Ooer, I’d hate to say. There are endless wartime history searches, with taglines on ‘Nazi’ and ‘fascist’, and a lot of surfing and shopping for typewriter-based things (I have a mild obsession for all things typewriter), plus searches for obscure knitting patterns. I have knitted a placenta in my time, used for ante-natal classes, and my latest odd knit is a Harry Potter Mandrake.
What are you hoping the reader will take away from The German Midwife?
Perhaps that whatever side we might be on – in any conflict – there are good and bad people on both, and that the sides are not often drawn by ordinary people, but politicians. Also that humans, women especially, have an incredible tenacity and a will to survive. I witnessed that endlessly a midwife.
For previously published authors, does the creative process get easier for you with each book?
It’s not so much easier, as different. Your first book is often written into a vacuum, with no one to please but yourself – someone either likes it or doesn’t, but you are driven by your own passion for the subject. With any subsequent book, you are generally contracted to come up with a certain feel to a second novel, so it’s a different process of working out a story and different characters, but one that really interests you and you want to write about. A lot of writers say the second book is notoriously difficult and much harder than the first.
How does it feel to hold your book in your hands for the first time?
AMAZING! I’d been dreaming of that moment since I was nine years old and it didn’t disappoint. I fanned and smelled the pages for an age. My face ached from grinning. To think that someone might want to read what just came out of my head – it still feels unreal to me.
What was the most challenging part of writing The German Midwife?
I think trying to be true to the history, but in terms of the plot, also making it workable as a reality – something that didn’t happen but could have. For ages I planned a pivotal point up at the Bavarian retreat to occur on D-Day, but I discovered that Hitler was actually present there on June 6th, and so I had to move it. I was quite irritated by that!

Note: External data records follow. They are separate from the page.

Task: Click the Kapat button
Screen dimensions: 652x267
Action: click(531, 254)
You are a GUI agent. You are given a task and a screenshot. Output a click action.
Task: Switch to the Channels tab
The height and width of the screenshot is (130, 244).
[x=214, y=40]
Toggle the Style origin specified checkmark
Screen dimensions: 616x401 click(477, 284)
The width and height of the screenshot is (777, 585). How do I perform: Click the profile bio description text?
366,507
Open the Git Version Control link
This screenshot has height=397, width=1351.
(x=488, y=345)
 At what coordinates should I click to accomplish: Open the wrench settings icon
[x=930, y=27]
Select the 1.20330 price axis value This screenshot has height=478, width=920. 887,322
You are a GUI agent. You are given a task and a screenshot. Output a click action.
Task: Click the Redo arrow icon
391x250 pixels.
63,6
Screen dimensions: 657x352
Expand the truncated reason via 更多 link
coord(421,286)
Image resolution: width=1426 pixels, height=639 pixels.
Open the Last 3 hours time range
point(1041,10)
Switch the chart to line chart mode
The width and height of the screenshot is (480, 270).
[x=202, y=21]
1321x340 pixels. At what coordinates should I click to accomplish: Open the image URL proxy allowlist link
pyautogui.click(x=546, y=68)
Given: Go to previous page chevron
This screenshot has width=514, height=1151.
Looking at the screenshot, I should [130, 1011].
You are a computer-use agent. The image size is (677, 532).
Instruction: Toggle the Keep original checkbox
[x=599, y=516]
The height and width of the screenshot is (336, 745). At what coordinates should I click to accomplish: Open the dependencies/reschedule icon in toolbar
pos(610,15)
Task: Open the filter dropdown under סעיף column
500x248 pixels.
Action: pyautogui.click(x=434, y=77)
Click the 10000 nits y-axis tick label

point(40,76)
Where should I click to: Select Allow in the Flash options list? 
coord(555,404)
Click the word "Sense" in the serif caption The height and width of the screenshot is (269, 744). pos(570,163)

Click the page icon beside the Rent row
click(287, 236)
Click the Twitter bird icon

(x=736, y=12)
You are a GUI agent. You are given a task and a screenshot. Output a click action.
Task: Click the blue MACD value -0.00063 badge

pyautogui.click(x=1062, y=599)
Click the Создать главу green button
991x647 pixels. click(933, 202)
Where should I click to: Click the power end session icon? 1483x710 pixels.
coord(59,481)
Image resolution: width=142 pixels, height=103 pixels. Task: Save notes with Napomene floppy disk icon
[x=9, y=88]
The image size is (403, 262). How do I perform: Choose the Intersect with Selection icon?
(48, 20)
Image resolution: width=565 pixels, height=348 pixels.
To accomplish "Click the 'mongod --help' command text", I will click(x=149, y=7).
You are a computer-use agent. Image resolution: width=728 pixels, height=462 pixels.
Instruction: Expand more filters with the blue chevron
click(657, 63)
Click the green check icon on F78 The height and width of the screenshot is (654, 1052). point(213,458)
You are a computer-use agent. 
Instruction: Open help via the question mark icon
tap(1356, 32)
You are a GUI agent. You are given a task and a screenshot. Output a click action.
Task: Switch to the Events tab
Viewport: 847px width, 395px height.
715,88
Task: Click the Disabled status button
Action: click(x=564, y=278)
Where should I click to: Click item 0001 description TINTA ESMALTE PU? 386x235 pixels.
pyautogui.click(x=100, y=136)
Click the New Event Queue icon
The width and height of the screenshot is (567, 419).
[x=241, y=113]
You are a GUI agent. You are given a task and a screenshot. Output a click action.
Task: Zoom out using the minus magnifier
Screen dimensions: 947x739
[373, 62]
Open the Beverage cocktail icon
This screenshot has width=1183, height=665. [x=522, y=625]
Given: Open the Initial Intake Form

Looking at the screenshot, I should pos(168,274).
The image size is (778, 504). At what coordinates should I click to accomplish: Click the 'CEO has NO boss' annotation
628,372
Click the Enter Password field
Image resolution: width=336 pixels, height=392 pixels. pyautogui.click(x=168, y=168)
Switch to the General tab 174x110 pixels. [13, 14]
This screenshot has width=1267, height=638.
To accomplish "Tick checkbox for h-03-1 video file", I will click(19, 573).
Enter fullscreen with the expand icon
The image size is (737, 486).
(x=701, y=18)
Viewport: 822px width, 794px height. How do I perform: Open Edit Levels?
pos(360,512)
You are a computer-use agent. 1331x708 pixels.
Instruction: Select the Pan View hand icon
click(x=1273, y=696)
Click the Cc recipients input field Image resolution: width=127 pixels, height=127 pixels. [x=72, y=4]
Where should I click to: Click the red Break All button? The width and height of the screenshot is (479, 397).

How did you come up with the title for the book?
Unusually, I didn’t have a title for the book until near publication – it was called ‘War Child’ for a long time, but it was always a working title and didn’t feel right. In the UK, the book is titled ‘A Woman of War’, but The German Midwife does exactly what it says on the tin! It was my publisher’s, Avon, and worldwide Harper Collins that came up with both.
What is something that has influenced you in a major way as a writer?
I’m always intrigued about how other writers work, their thought processes and where they actually write. I love going to book festivals and being around readers and writers – such a buzz. But I suppose it’s also been learning in the last couple of years that it’s not just about tapping away at whatever you want – if people buy your books, you have a responsibility to them as readers, to be open and available, to share your process. There’s so much more to it than simply writing, and that’s all part of the job.
Also listening to successful authors when they say ‘keep going’, particularly when I was on the point of giving up. I would say the same: never give up. Write something every day, because it’s never wasted. Someone, somewhere will be reading and liking.
What are the easiest and the most difficult parts of your job as a writer?
The easiest is undoubtedly when the words are coming thick and fast – the same as a good exercise session when you reach a certain point and the endorphins start to flow. But at other points it is like swimming through a bog with your legs tied together. Discipline to get down to it is also hard – I face the fear of the empty page every day, and will do almost anything to avoid it (including once cutting my dog’s eyebrows as an ‘urgent’ chore). Then once I’m off and typing, I love it. I wouldn’t swap it for anything – for me, being a writer is living the dream.
Thank you, and I hope you enjoy the book!